The formal announcement by Duterte’s government on Tuesday that it had notified the United States it was scrapping the Visiting Forces Agreement, which helps provide the legal platform for American military presence in the country, could mark a step change in the region's strategic balance.
Amphibious Assault Vehicles, AAVs, carry American and Philippine troops in joint exercises in April.Credit:AP
The Philippines, along with China, Malaysia, Taiwan and Vietnam are all claimant states to part or all of the South China Sea.
It's a contest over oil and gas resources, fishing stocks and land with the five countries occupying more than 70 disputed reefs, islets and reclaimed territory.
Australia, which mostly tries to keep its nose out of this dispute, is the only other country with a Visiting Forces Agreement (ratified in 2012) with the Philippines and has played a small but important role training soldiers for the fight in the country’s south.
Policy makers will be watching the announcement nervously. Canberra treads softly in this part of the world but with an unpredictable president under China's sway, it's hard not to wonder if we might be next to be ejected.
The million dollar question is whether Duterte will actually follow through with his much-threatened US withdrawal in the next 180 days.
Beijing infuriated Jakarta last month when a large flotilla of Chinese fishing vessels, accompanied by China's powerful Coast Guard, entered Indonesia's Exclusive Economic Zone. Those same boats also passed through Malaysian waters and the incursions highlighted once again just how assertive Beijing has become in the South China Sea.

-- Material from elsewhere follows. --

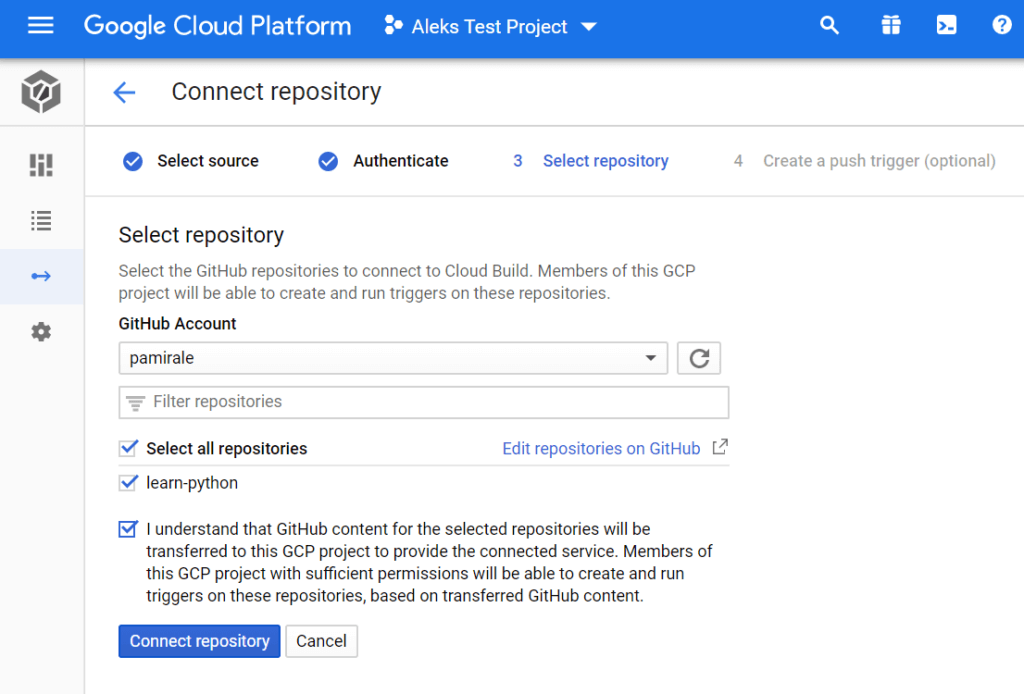Open the help question mark icon
This screenshot has height=694, width=1024.
pyautogui.click(x=1002, y=26)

A US Coast Guard vessel, right, and a Philippine counterpart conduct joint exercises off the South China Sea west of the Philippines last year.Credit:PCG/AP
Duterte's Foreign Secretary Teddy Locsin and Defence Secretary Delfin Lorenzana have both warned publicly against the drastic move, while elements of the Philippines' Defence establishment have also pointed out how costly abrogation could be.
The United States military provides assistance to the Philippines in three key areas – during natural disasters, in tackling Islamist extremists and in deterring China's expansionist ambitions in the South China Sea.
Filipino political analyst and Duterte critic Richard Heydarian says China could try to militarise the Scarborough Shoal, a collection of rocks and reefs 190 kilometres west of the Philippines that China effectively controls but has not built on, if "the nuclear option" of the agreement cancellation happens.
"China is the biggest beneficiary if this goes ahead…they could go all in and take advantage of this" Heydarian says, referring to the Shoal, though he suggests China won't be overly hasty.
Australian National University security expert John Blaxland suggests cancelling the agreement could be a Duterte negotiating tactic. A back down, with concessions from Washington, could be the outcome.
Rodrigo Duterte is kicking US troops out of the Philippines.Credit:AP
"[But] it's conceivable that Duterte could do this and there is a deal with China in the wings."
Abrogating the agreement would see US special forces and training teams leave and potentially even intelligence sharing end – a blow in the fight against Islamist radicals.
That, in turn, would impact on Australia as a partner in that fight and neighbour.
But it's not just in the fight against terrorism that we would lose out.
A cloud of debris rises as Philippine fighter jets bomb a suspected Islamist militant location in Marawi during a protracted battle in 2017.Credit:AP
Cancelling the agreement, even if the US-Philippines Mutual Defence Treaty remains in place, would have major implications for strategic balance in the region.
In the great power contest underway throughout south-east Asia, Australia's preeminent ally, the US, will have lost one of its regional strategic foot holds – and China will be the beneficiary.